Exercise 11: Model-Free Control with tabular and linear methods#
Note
This page contains background information which may be useful in future exercises or projects. You can download this weeks exercise instructions from here:
Slides: [1x] ([6x]). Reading: Chapter 6.4-6.5; 7-7.2; 9-9.3; 10.1, [SB18].
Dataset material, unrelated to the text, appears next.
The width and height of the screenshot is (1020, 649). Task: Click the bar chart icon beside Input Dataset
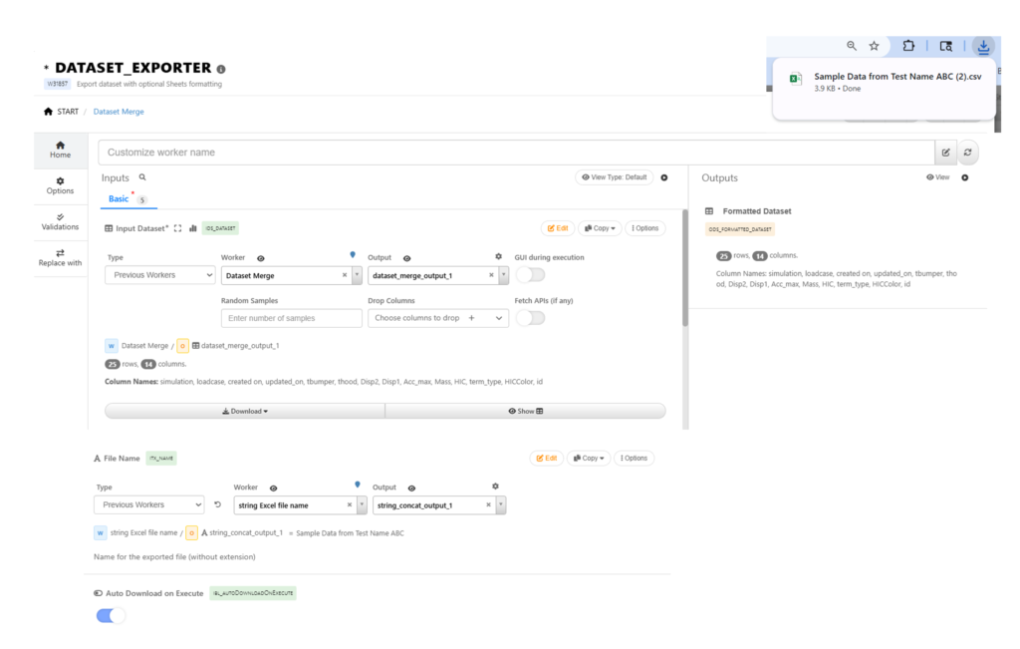(193, 228)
You are encouraged to prepare the homework problems 1 (indicated by a hand in the PDF file) at home and present your solution during the exercise session.
To get the newest version of the course material, please see Making sure your files are up to date
Linear function approximators#
The idea behind linear function approximation of \(Q\)-values is that
We initialize (and eventually learn) a \(d\)-dimensional weight vector \(w \in \mathbb{R}^d\)
We assume there exists a function to compute a \(d\)-dimensional feature vector \(x(s,a) \in \mathbb{R}^d\)
The \(Q\)-values are then represented as
\[Q(s,a) = x(s,a)^\top w\]
Learning is therefore entirely about updating \(w\).
We are going to use a class, LinearQEncoder
, to implement the tile-coding procedure for defining \(x(s,a)\) as described in (Sutton and Barto [SB18]).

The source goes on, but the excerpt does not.